I was taken through a locked door and introduced to the charnel house, which was incredibly eerie. I didn't actually know what a charnel house was, but it turns out it's essentially a storeroom for human remains which are removed from crypts when they become over-crowded. The coffins which take up most of the room in these scenarios (particularly when they're made of metal and lead to ward off body snatchers), are disposed of, and the larger human bones, mostly femurs and skulls, are neatly stacked in the charnel. The bones I was looking at today were medieval. It was an incredibly thought-provoking experience. All of those people had relatives and friends that grieved their passing, and yet we have no way of ever knowing who they were. Some 7000 bodies were buried on the site throughout history, a particularly obscene number of those during the cholera epidemic.

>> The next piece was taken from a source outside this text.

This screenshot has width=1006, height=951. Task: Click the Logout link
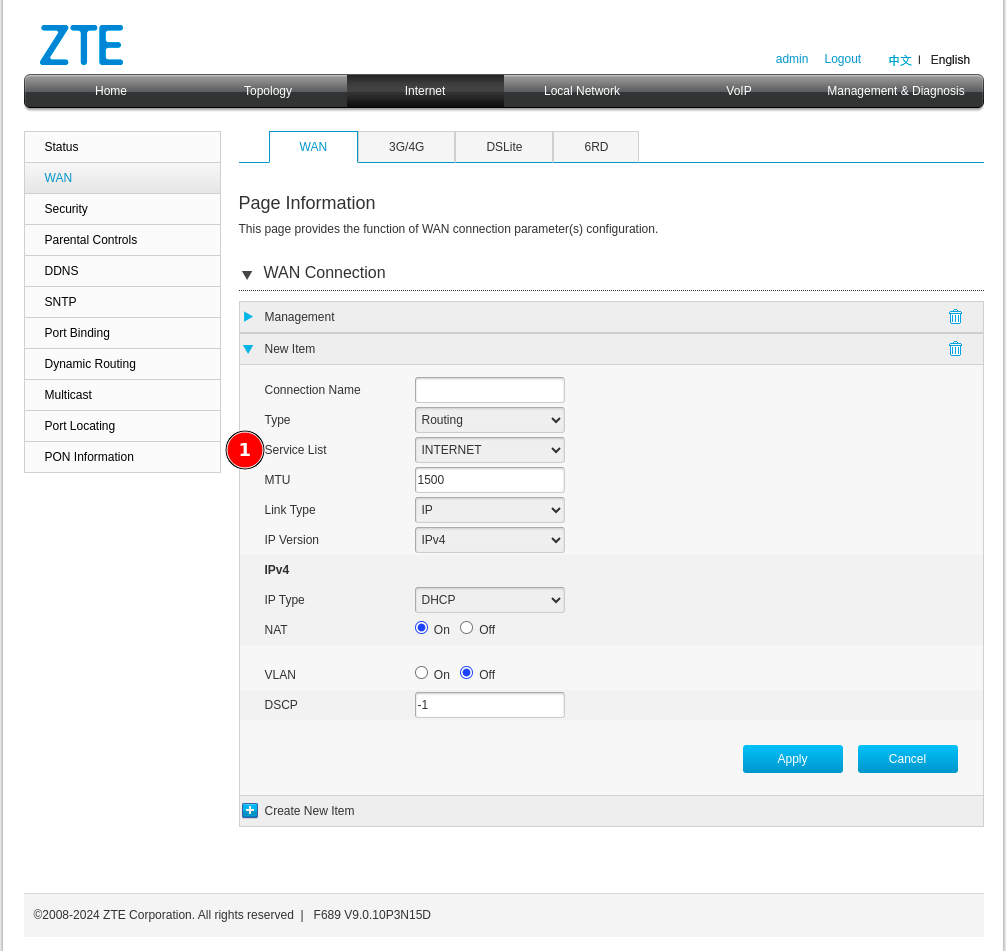[842, 59]
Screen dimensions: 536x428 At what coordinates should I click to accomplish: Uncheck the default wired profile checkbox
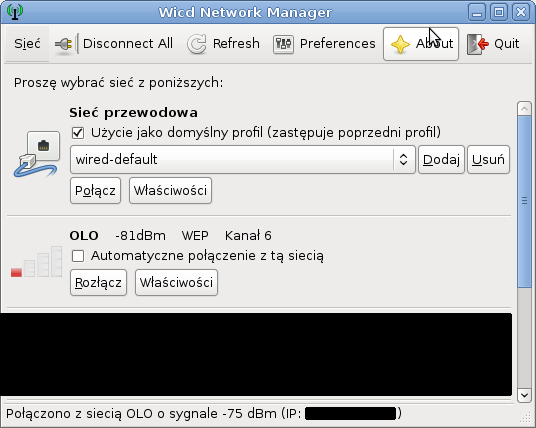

St Bride's is most unusual, however, in the fact that all 227 people who were buried under the nave, and whose bodies were disturbed when the church was bombed in the war, have been carefully catalogued and stored in boxes in the crypt for research purposes. You take a box from a shelf which, for example, might be labelled "skull," open a little book and find out that said skull belonged to a bloke called John something or other who lived at such and such address and drowned in the Thames at the age of 27. It's a remarkable resource. And what makes it even better is that the vicar understands the importance of her church, not just spiritually but socially and historically. She's a live wire who's so into historical research that she says she finds it a little odd to work in a church with no parish records to speak of. The two catastrophic fires destroyed anything of that nature. In her previous church she had great fun digging out records - particularly before weddings - so she could tell the happy couple about those who'd shared their wedding anniversary in the distant past. Christmas Day, I believe, was a very popular day on which to get married in those days. Pepys was thrilled on Christmas Day 1665 that a couple were getting married in his parish because it indicated that the long, dark days of the plague were well-and-truly over:
"To church in the morning, and there saw a wedding, which I have not seen many a day; and the young people so merry one with another, and strange to see what delight we married people have to see these poor fools decoyed into our condition, every man and woman gazing and smiling at them."